── РАЗДЕЛ ДОКУМЕНТА
К книге
Прагматика и поэтика. Поэтический дискурс в новых медиаРаздел четвертый Речевые акты в современной поэзии. Глава 4 Новые функции перформативов и модальных глаголов в современной американской поэзии
95%
Раздел четвертый Речевые акты в современной поэзии. Глава 4 Новые функции перформативов и модальных глаголов в современной американской поэзии
57

Рассмотрим некоторые особенности поэтической прагматики с точки зрения неузуального функционирования перформативных и модальных глаголов в современной американской поэзии. Наиболее часто прагматические маркеры встречаются в текстах американских поэтов, относящихся к направлению «Языковое письмо» (Language Poets, или Language Writing: Б. Уоттона, Ч. Бернстина, Л. Хеджинян и др.), а также в текстах современных поэтов, в которых поэтический дискурс взаимодействует с обыденным языком (Е. Осташевского, С. Роггенбука, Дж. Кловера и др.). В этих текстах наблюдается общая тенденция к выдвижению в фокус прагматических маркеров как индексов новых стратегий субъективации и адресации.

Важное начинание для осмысления генезиса культуры осуществляет С. Г. Проскурин, интерпретируя истоки развития культуры через тексты, представленные в виде «перформативных ядер, т. е. ключевых выражений, нацеленных на совмещение говорения и делания» [Проскурин 2013: 153]. Исследуя древние перформативы, лежащие в центре иудеохристианской и зороастрийской религий, исследователь проводит параллель между «номинализмом» как ведущим принципом мифопоэтической традиции и перформативностью, связанной с изреченным действием: «Ахура-Мазда молвил: / „Мое то будет имя, / Спитама-Заратуштра, / Святых Бессмертных имя, – / Из слов святой молитвы / Оно всего мощнее, / Оно всего победнее / И наиблагодатнее, / И действенней всего“» или «И сказал Бог: да будет свет»; «И назвал Бог свет днем, а тьму ночью» [Там же: 154]. С. Г. Проскурин делает значимый для диахронического и общетеоретического понимания перформативности вывод о том, что эти формально «нетипичные для современности, древние перформативы» основаны на изначальном синтезе делания и говорения: «В этой связи древние перформативы – это формулы говорения типа „сказал“, „изрек“» [Там же: 155]. Исследуя особенности перформативов в религиозных текстах на древнеанглийском и раннесреднеанглийском языках, А. В. Проскурина развивает теорию древних перформативов, выделяя в них общий прагмасемантический базис: перформативные каркасы, или «подушки», на которых покоится фундамент речевой деятельности [Проскурина 2019].
────
── ФРАГМЕНТ ДАННЫХ
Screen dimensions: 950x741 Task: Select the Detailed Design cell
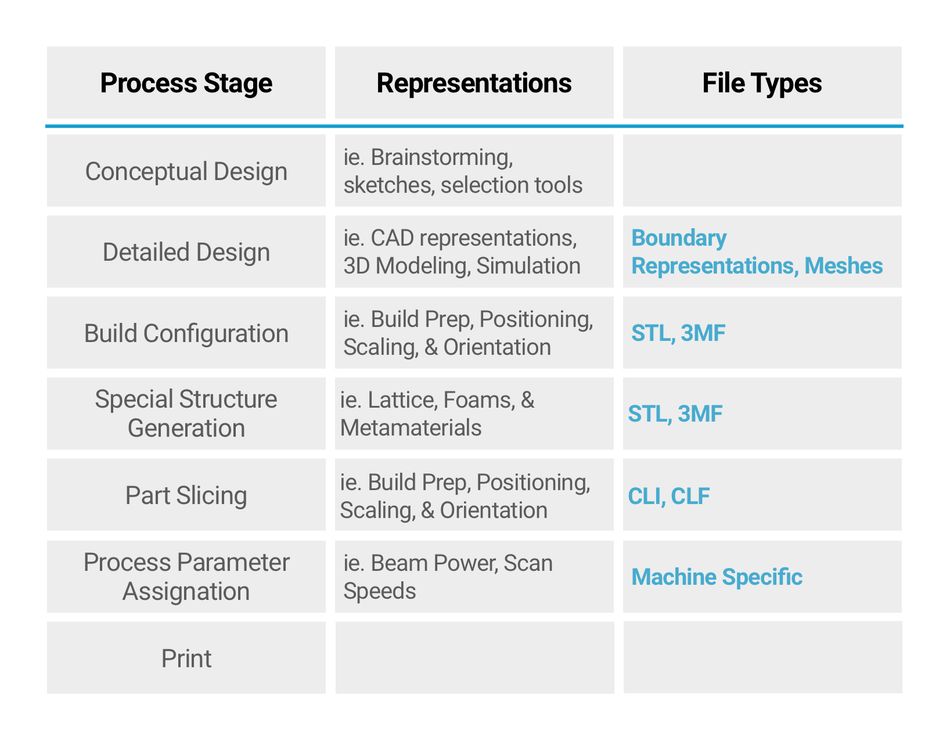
────
§ **ЗАДАНИЕ**
Замените в тексте о перформативах «обыденным языком» на «разговорным языком» и приведите отрывок, который начинается со слов «Рассмотрим некоторые особенности» и заканчивается словами «субъективации и адресации.».

§ **ОТВЕТ**
Рассмотрим некоторые особенности поэтической прагматики с точки зрения неузуального функционирования перформативных и модальных глаголов в современной американской поэзии. Наиболее часто прагматические маркеры встречаются в текстах американских поэтов, относящихся к направлению «Языковое письмо» (Language Poets, или Language Writing: Б. Уоттона, Ч. Бернстина, Л. Хеджинян и др.), а также в текстах современных поэтов, в которых поэтический дискурс взаимодействует с разговорным языком (Е. Осташевского, С. Роггенбука, Дж. Кловера и др.). В этих текстах наблюдается общая тенденция к выдвижению в фокус прагматических маркеров как индексов новых стратегий субъективации и адресации.